Transition to fracture and mortality: development of a risk assessment tool from two large population-based prospective cohort studies — ASN Events

Transition to fracture and mortality: development of a risk assessment tool from two large population-based prospective cohort studies (#120)

Thach Tran 1 , Dana Bliuc 1 , Hanh Pham 1 , Tineke van Geel 2 , Jonathan D Adachi 3 , Claudie Berger 4 , Joop van den Bergh 5 , John Eisman 1 6 7 8 , Piet Geusens 9 , David Goltzman 10 , David A Hanley 11 , Robert G Josse 12 , Stephanie M Kaiser 13 , Christopher Kovacs 14 , Lisa Langsetmo 15 , Jerilynn C Prior 16 , Tuan V Nguyen 1 6 , Jacqueline R Center 1 6 8
  1. Garvan Institute of Medical Research, Darlinghurst, NSW, Australia
  2. Department of Family Medicine, Maastricht University, Research School CAPHRI, Maastricht, The Netherlands
  3. Department of Medicine, McMaster University, Hamilton, Ontario, Cadana
  4. CaMos National Coordinating centre, McGill University, Montreal, Quebec, Canada
  5. Department of Internal Medicine, Maastricht University Medical Centre, Research school Nutrim, Maastricht, Netherlands
  6. Faculty of Medicine, University of New South Wales, Sydney, Australia
  7. School of Medicine Sydney, University of Notre Dame Australia, Sydney, Australia
  8. Clinical School, St Vincent's Hospital, Sydney, Australia
  9. Department of Internal Medicine, Maastricht University, Research School CAPHRI, Maastricht, The Netherlands
  10. Department of Medicine, McGill University, Montreal, Quebec, Canada
  11. Department of Medicine, University of Calgary, Calgary, Alberta, Canada
  12. Department of Medicine, University of Toronto, Toronto, Ontario, Canada
  13. Department of Medicine, Dalhousie University, Halifax, Nova Scotia, Canada
  14. Faculty of Medicine, Memorial University, St. John's, Newfoundland, Canada
  15. School of Public Health, University of Minnesota, Twin cities, Minneapolis, United States
  16. Department of Medicine and Endocrinology, University of British Columbia, Vancouver, British Columbia, Canada

Existing fracture risk assessment models are not designed to predict fracture-associated consequences. We aimed to develop a predictive model for individualisation of progression from no fracture to fracture, re-fracture and mortality according to different comorbidity risk profiles using the multistate Markov model.

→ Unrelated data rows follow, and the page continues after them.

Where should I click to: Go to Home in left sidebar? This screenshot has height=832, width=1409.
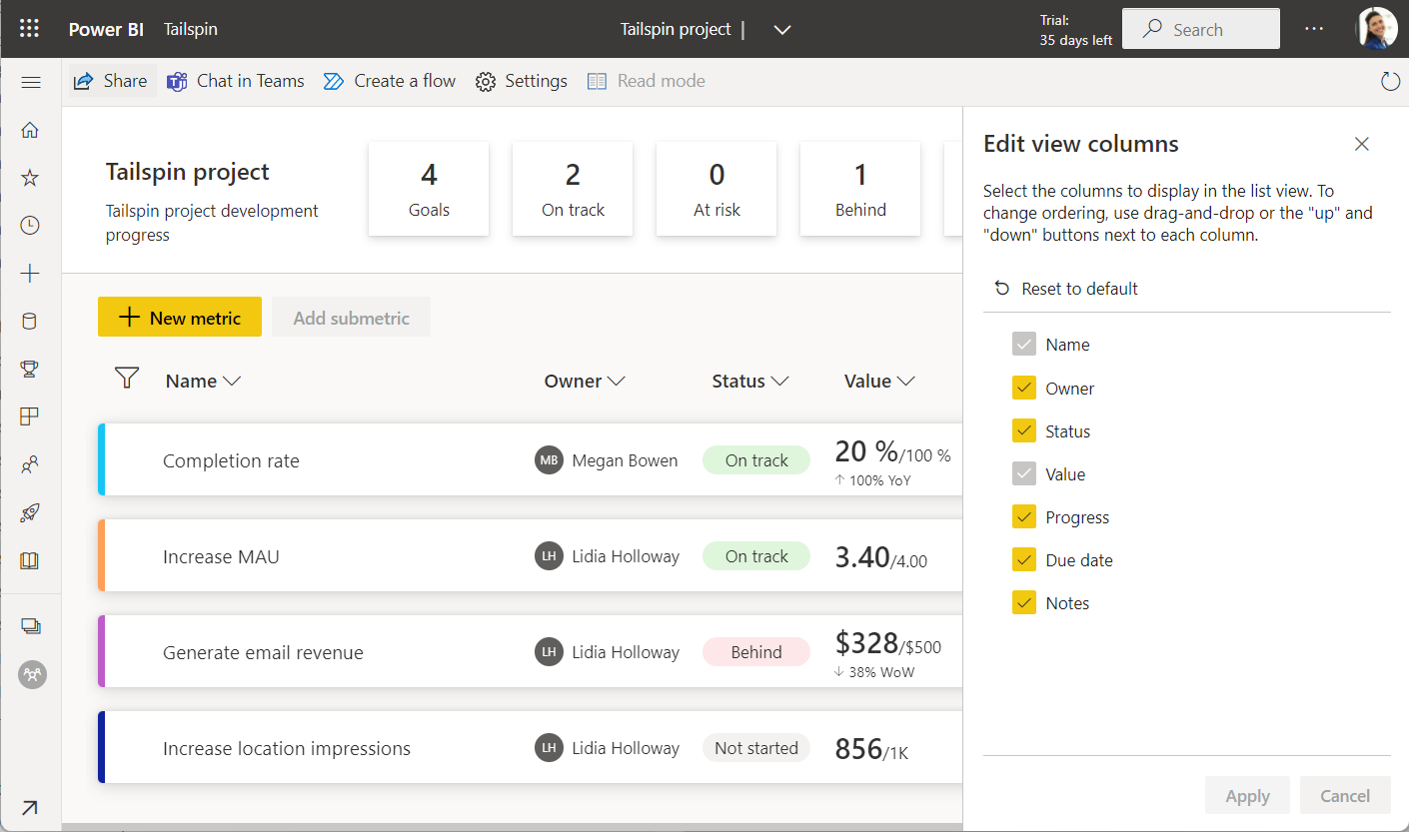[30, 130]
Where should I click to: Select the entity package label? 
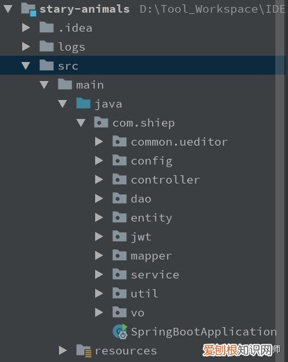click(151, 218)
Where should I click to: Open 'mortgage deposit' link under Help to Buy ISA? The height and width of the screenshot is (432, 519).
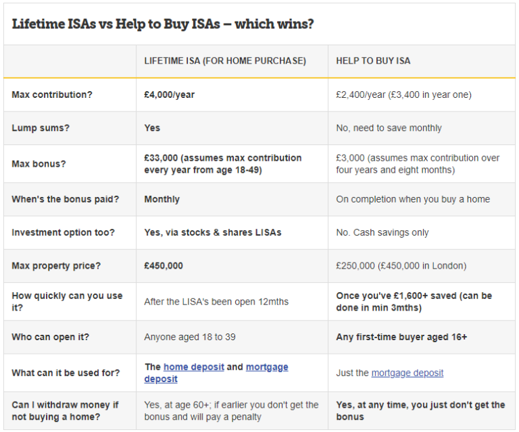407,373
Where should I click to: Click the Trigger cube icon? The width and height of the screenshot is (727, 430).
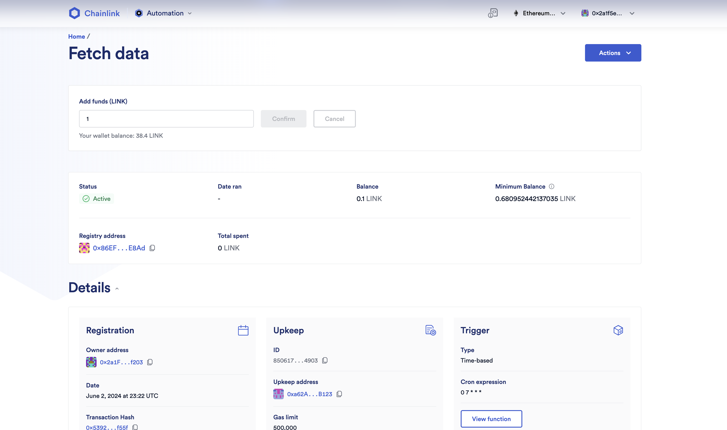click(618, 330)
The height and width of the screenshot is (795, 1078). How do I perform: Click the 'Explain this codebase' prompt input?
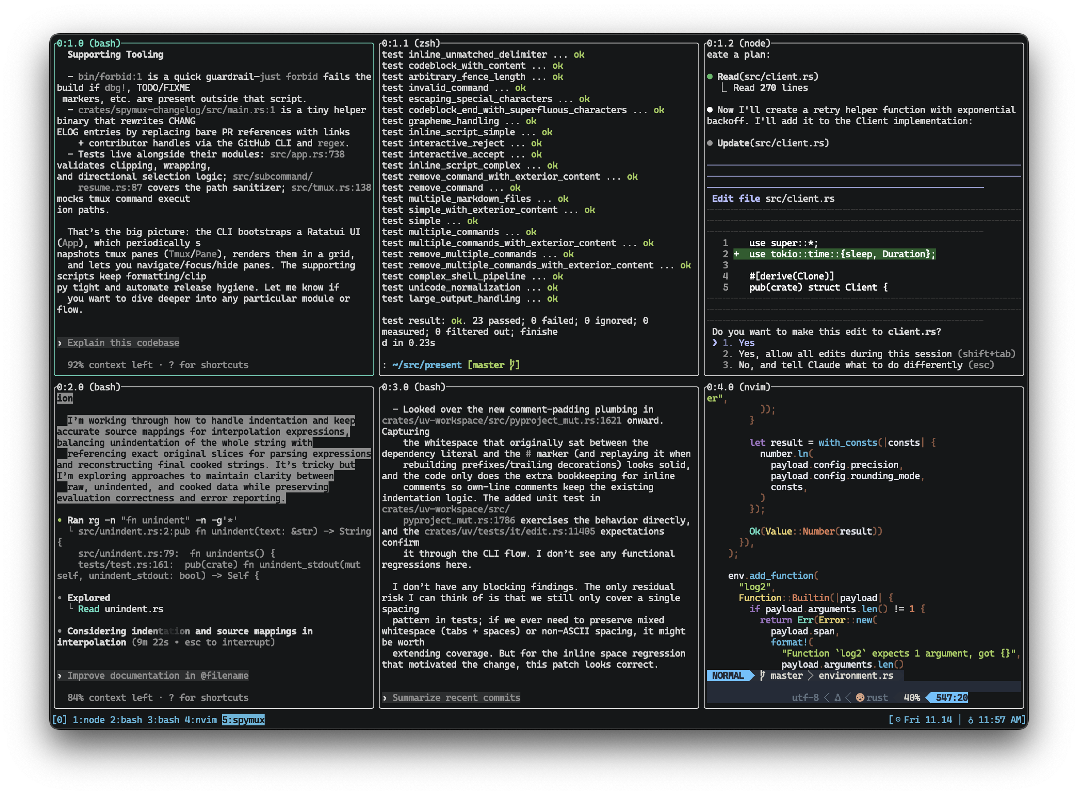(123, 343)
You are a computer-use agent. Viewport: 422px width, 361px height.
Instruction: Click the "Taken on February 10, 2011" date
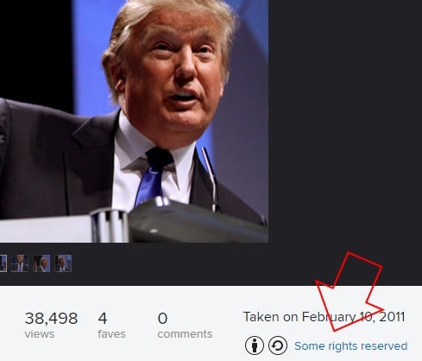pos(324,317)

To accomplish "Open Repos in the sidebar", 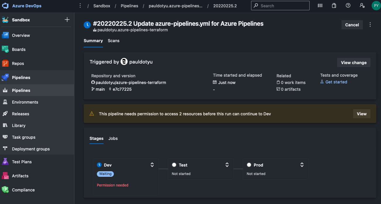I will point(18,64).
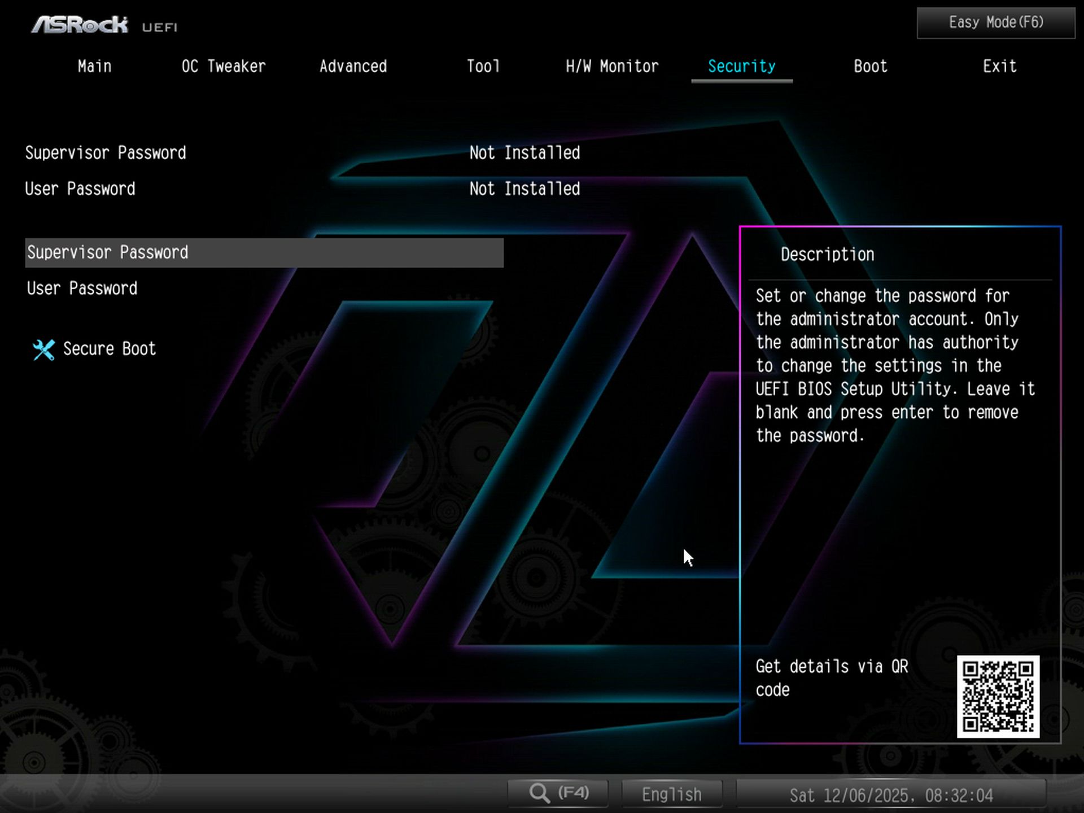
Task: Switch to the H/W Monitor tab
Action: [x=611, y=66]
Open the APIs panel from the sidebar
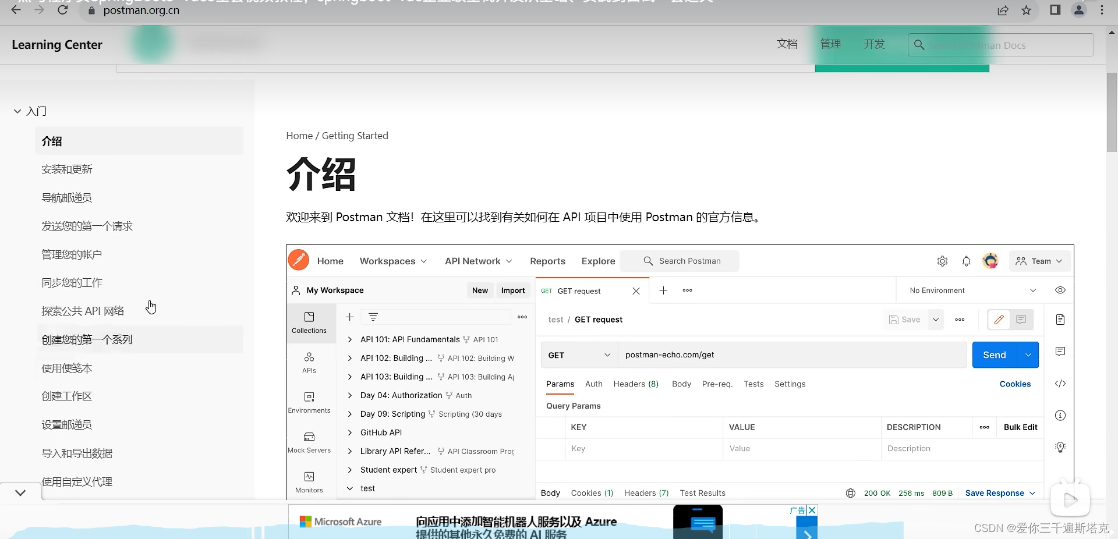The image size is (1118, 539). (x=309, y=361)
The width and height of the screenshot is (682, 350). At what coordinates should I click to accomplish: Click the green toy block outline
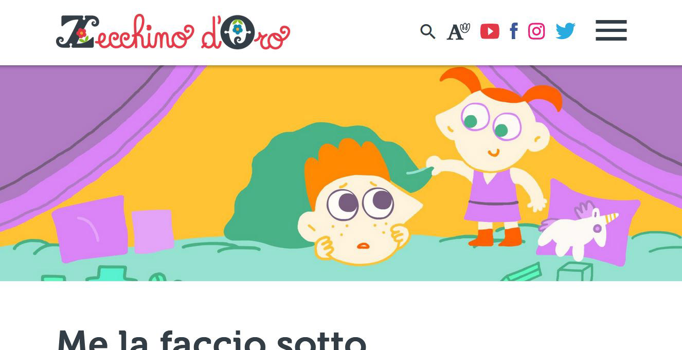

There were 11,000 people (70% women) aged 67.5 (±9) years from Dubbo Osteoporosis Epidemiology Study and Canadian Multicentre Osteoporosis Study. Incident fracture was identified from X-ray reports and questionnaires, and death ascertained though contact with a member family or obituary review. During a median follow up of 12.5 years (IQR: 5.8, 15.0), 2,500 individuals fractured (28/1,000 person-years in women, 15/1,000 person-years in men), 700 re-fractured [65/1,000 person-years (women), 44/1,000 person-years (men)] and 2,800 died [2.1/100 person-years (women), 4.4/100 person-years (men)]. The mean age of initial fracture, re-fracture and mortality was 75 (±5), 78.5 (±8) and 81 (±9) years, respectively. Predictive models included age, BMD, prior falls, prior fracture and comorbidities. In general, the more severe the initial fracture, the less the comorbidities added to subsequent risk of re-fracture and mortality. A 70-year old low-risk woman (defined as T-score = -1.5 with no comorbidities) with an initial hip fracture had a probability of 8% of re-fracture and 53% of dying within 5 years compared with 5% re-fracture and 71% mortality probability for a similarly aged high-risk woman (T-score =-2.5 with history of falls, prior  fracture, cardiovascular disease and diabetes). By contrast a low and high-risk woman with an initial distal fracture had re-fracture probabilities of 12% and 20%, and mortality probabilities of 21% and 44%, respectively. Similar trends were found for men.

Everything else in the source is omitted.